3 Steps to Becoming More Coachable

Chris Stanley
June 28, 2015

One of the most important traits anyone looking to go into sales can possess is coachability.  All of the hiring managers we work with at LaunchSource include a portion that evaluates a candidate’s ability to be coached during the interview process.  Why?  Because they want Business Development Reps (BDR)  that have the potential to  improve over time.  Being coachable requires a set of interpersonal skills that allow an individual to learn, grow and reach their potential. Here are three simple yet important tips that will help you be more coachable and ultimately set you on the path to becoming a better BDR.

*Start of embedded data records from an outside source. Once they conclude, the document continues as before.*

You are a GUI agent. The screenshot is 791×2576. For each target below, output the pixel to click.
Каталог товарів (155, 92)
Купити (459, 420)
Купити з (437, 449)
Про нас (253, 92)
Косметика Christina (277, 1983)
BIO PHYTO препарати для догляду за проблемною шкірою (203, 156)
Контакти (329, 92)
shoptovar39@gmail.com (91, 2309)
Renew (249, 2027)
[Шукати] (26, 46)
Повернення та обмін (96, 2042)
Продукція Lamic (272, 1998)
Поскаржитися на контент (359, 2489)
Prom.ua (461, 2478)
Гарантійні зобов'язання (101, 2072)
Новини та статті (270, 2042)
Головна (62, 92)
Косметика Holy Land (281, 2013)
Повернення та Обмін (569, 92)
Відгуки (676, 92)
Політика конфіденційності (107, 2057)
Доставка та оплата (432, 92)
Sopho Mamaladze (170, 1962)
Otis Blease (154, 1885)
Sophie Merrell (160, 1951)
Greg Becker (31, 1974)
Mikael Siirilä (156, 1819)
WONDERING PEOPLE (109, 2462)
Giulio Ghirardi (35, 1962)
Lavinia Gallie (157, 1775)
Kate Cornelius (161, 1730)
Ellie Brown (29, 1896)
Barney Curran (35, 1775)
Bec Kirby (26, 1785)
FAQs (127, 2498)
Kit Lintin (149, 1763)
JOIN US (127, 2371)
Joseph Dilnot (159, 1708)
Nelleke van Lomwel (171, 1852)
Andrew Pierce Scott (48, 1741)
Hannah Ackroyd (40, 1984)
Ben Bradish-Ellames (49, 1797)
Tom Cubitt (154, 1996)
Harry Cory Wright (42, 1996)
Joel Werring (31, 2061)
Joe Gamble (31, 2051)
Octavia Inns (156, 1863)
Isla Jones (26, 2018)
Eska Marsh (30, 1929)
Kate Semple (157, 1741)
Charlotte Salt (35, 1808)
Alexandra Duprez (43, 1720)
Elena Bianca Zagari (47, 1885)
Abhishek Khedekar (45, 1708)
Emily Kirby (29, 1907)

  1. Listening - Sounds obvious, right?  Thing is, there is a huge difference between listening and actively listening.  When you’re receiving advice, criticism or even during a normal conversation it is important to engage in active listening with whomever you’re speaking with.  Don’t just nod your head and agree - it’s important to ask questions, bring up concerns you may have and clarify anything that’s unclear before the end of the conversation.  This will ensure you don’t waste time doing a task incorrectly, prevent the “I told you” conversations and  highlight your intelligence and aptitude.  It should always be a goal to not have to be told the same thing twice.
  2. Responding to Criticism - Most people hate being being told they are not doing something correctly or are not up to standard.  In order to improve yourself and impress your employer, turn it all into constructive criticism.  Take this as an opportunity to learn and improve yourself professionally.  Rather than responding with an excuse or bitterness, pivot your focus to increasing the importance of improving the mistake that may have been brought to your attention.  Your managers want you to succeed and you should use their feedback to help you get ahead. Your success translates to success for them and ultimately success for the company.
  3. Taking Action - So you’ve received a new task, some constructive criticism or a piece of advice from a manager.  Now what?  The most important part is to implement it!  While this sounds simple, many people attempt to take action but ultimately fall back into their old ways.  Even if you don’t find immediate success, stick with it.  Show up early, stay late, work with your manager to become more comfortable and effective with the change they are trying to implement upon you.  This is where you are able to showcase your work ethic and capabilities.  This is where you prove that you are coachable.

This list could have gone on for pages.  It could have contained small, specific insights but ultimately if you are sure to follow these three important guidelines you will be a coachable employee.  This is an aptitude that managers notice, and will ultimately accelerate your growth as a young professional.